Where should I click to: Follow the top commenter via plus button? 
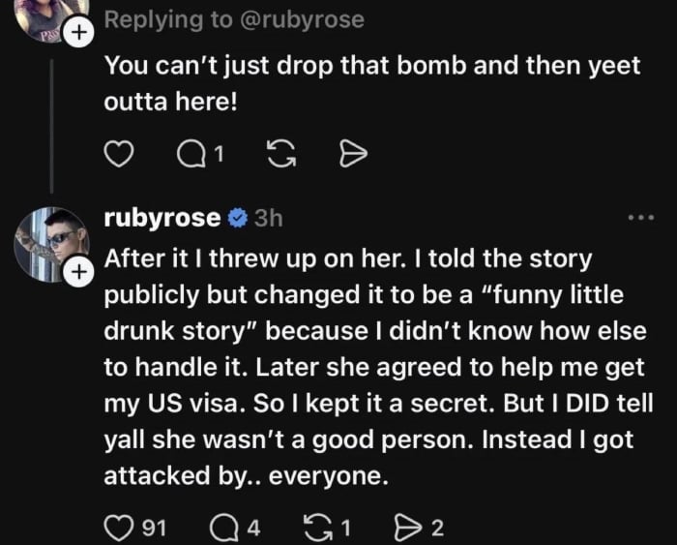click(x=80, y=31)
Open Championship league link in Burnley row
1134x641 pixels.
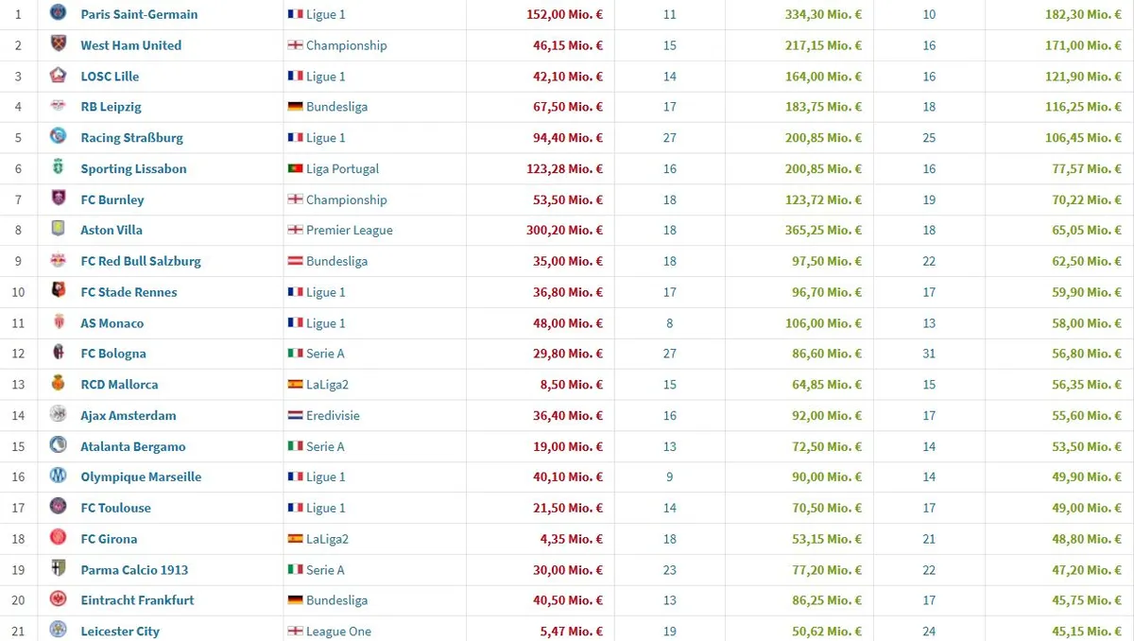click(346, 199)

....................

What needs to be done: Word for word, quote the lines above. Omit the pictures.

Exercise result:
Where should I click to: Follow the top commenter via plus button? 
click(x=80, y=31)
Open Championship league link in Burnley row
1134x641 pixels.
click(346, 199)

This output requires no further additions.